Thread: Inserting many rows using "with"

Inserting many rows using "with"

From
Harmen
Date:
Hi all,

I got a table with subscriptions to some kind of campaigns, and every contact can
have max 1 running subscription per campaign:

    CREATE TABLE subscriptions
    ( id SERIAL NOT NULL PRIMARY KEY
    , campaign_id INT NOT NULL
    , contact_id INT NOT NULL
    , done BOOL NOT NULL
    );
    CREATE UNIQUE INDEX subscriptions_running ON subscriptions
    ( campaign_id
    , contact_id
    ) WHERE NOT done;

Now I want to add, say, 100_000 contacts to a subscription. The contacts may or
may not already have a subscription, I want to simply ignore the ones which
already have a not-done subscription.

I begin a transaction, and loop over the contact IDs with:

    INSERT INTO subscriptions
        (campaign_id, contact_id, done)
    VALUES ($1, $2, FALSE)
    ON CONFLICT (campaign_id, contact_id) WHERE NOT done DO NOTHING
    RETURNING id;

This does what it should do, so in that sense it's fine :)


But it's still a network roundtrip per statement, and it takes a while to run.
How about doing it in a single query, sending all contacts_ids at once:

    WITH ids AS (SELECT unnest($2::int[]) AS contact_id)
    INSERT INTO subscriptions
        (campaign_id, contact_id, done)
        SELECT $1, ids.contact_id, FALSE
        FROM ids
    ON CONFLICT (campaign_id, contact_id) WHERE NOT done DO NOTHING
    RETURNING id;

Where $2 is an array of integers. This is a single query, and it behaves the
same as the loop above. And it's indeed faster.


Are there any known problems with this strategy? Are they any other methods of
inserting lots of records in a nicer way?

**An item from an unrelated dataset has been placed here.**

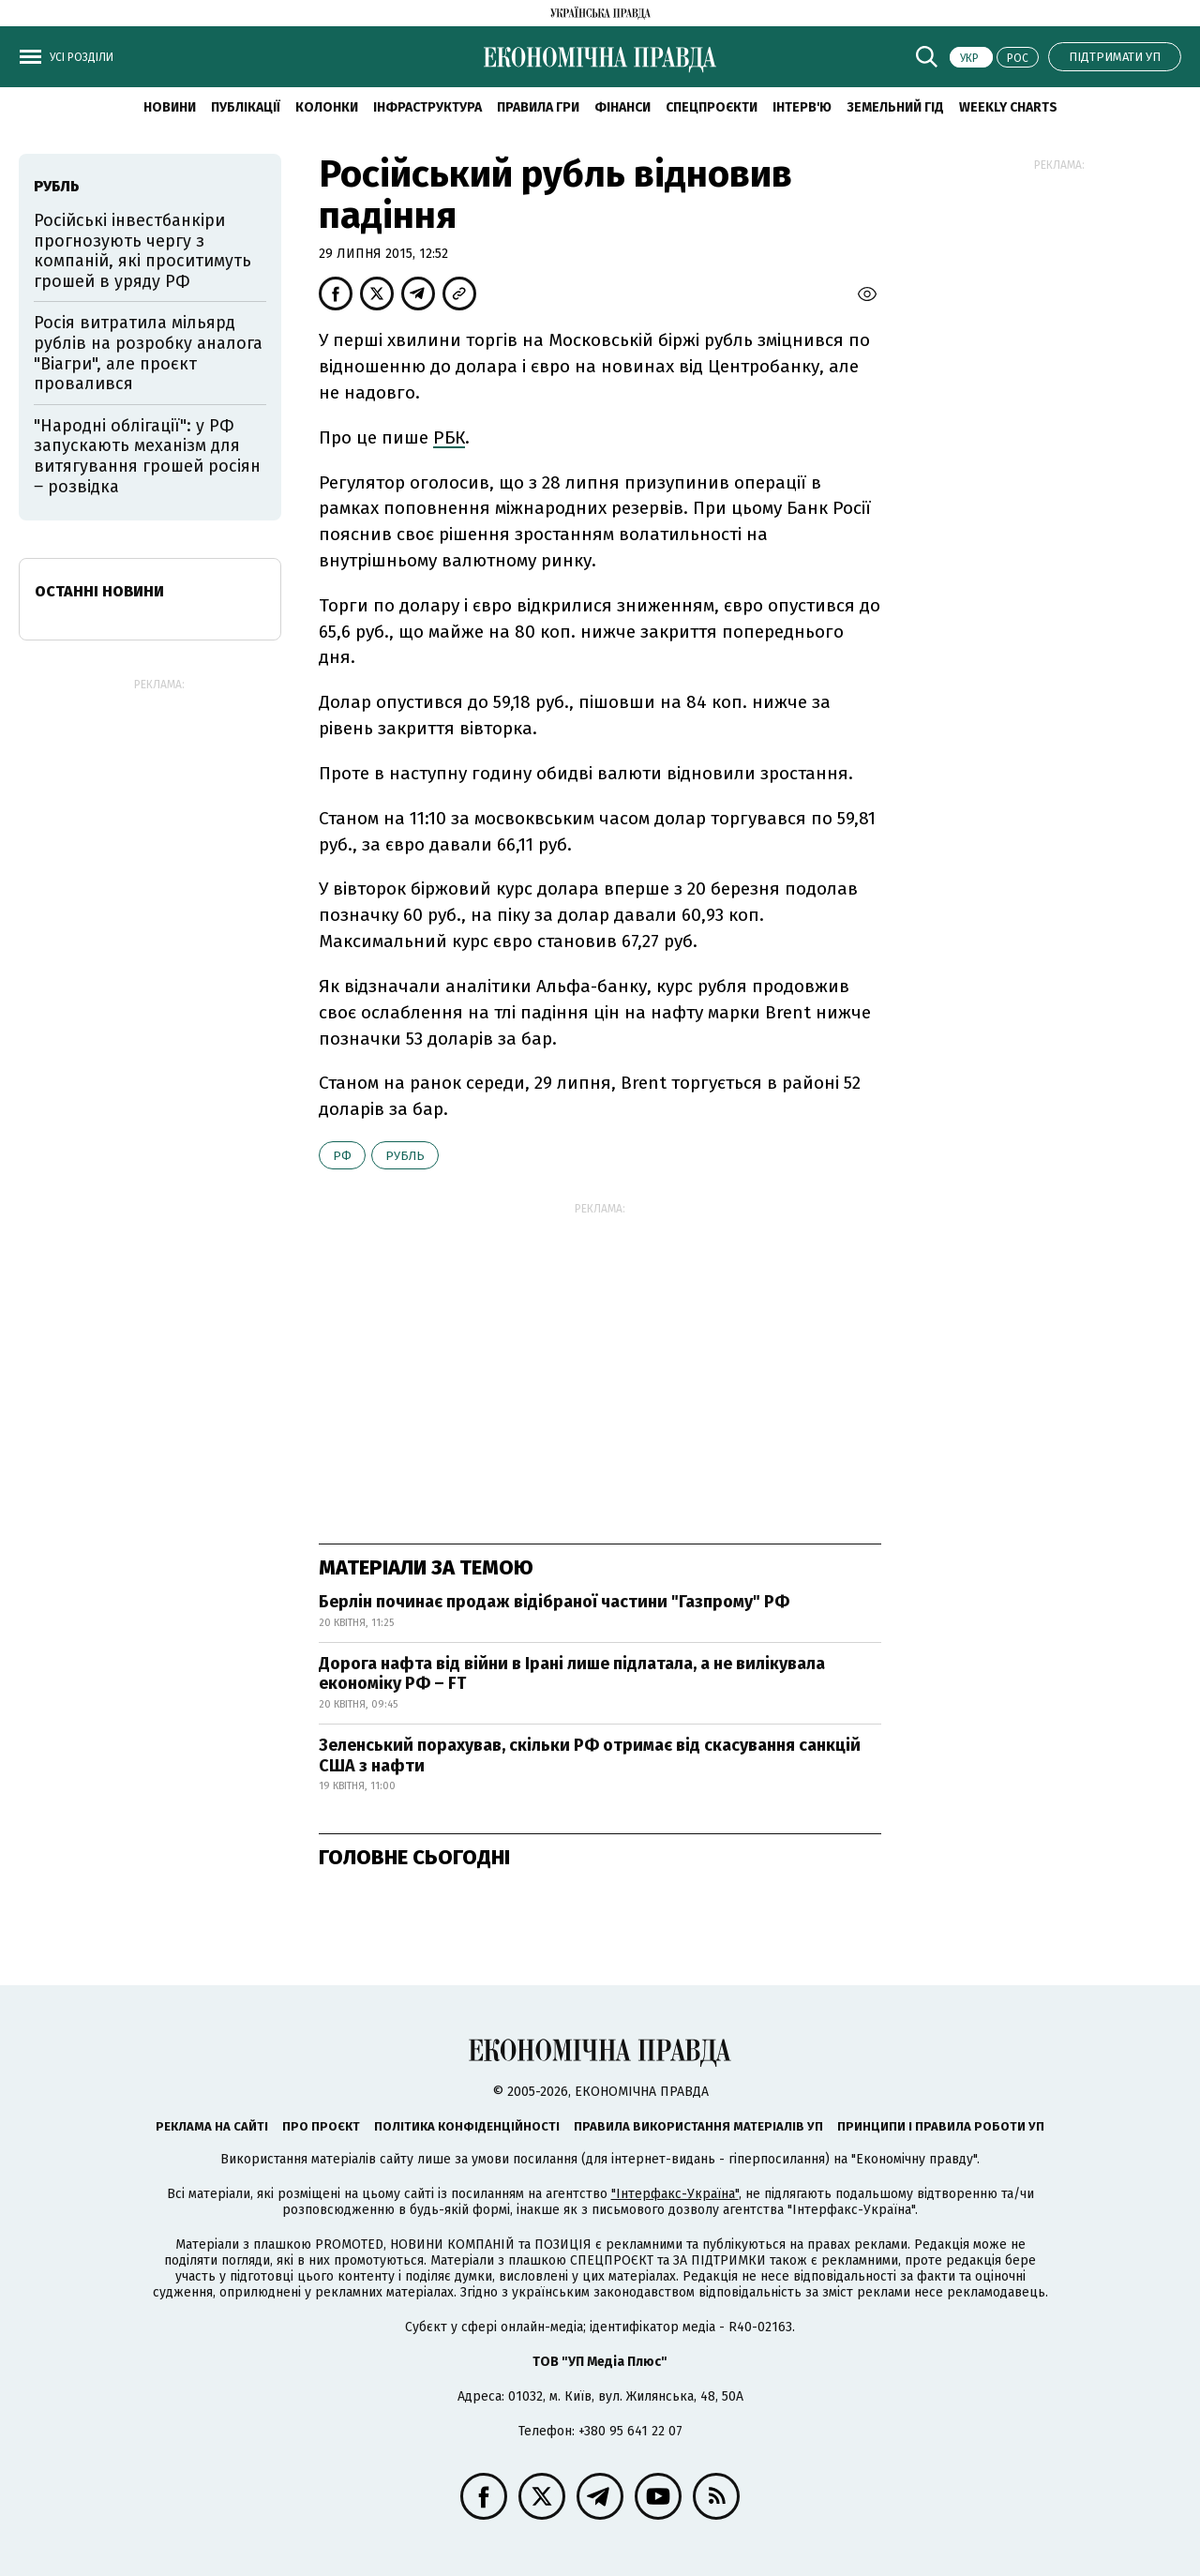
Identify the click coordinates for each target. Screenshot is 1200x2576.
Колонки (326, 107)
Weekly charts (1008, 107)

Alternatives I know of, and the only options I could find documented:
- create a huge custom insert statement
- use COPY, but that doesn't work with 'ON CONFLICT' as far as I can see

Any thoughts?
Thanks!
Harmen



Re: Inserting many rows using "with"

From
Brian Dunavant
Date:


On Fri, Sep 11, 2020 at 1:31 PM Harmen <harmen@lijzij.de> wrote:
Hi all,

Are there any known problems with this strategy? Are they any other methods of
inserting lots of records in a nicer way?

I do this all the time with insert and it's wonderful.  It can get tricky if you need to do UPDATEs.   

You can avoid the unnest and just use value rows directly if you want (which can be easier to read)l

 with ids(id) as 
( values (1), 
              (2),
              (3) 
) select id from ids;

Further, you can use this technique with multiple CTEs to insert into completely different tables all in the same query saving lots of round trips.


Alternatives I know of, and the only options I could find documented:
- create a huge custom insert statement
- use COPY, but that doesn't work with 'ON CONFLICT' as far as I can see

COPY is great for large amounts of data.  If it's a huge amount of data, you can load it into a temp table with COPY, and then use your ON CONFLICT insert to implement your logic.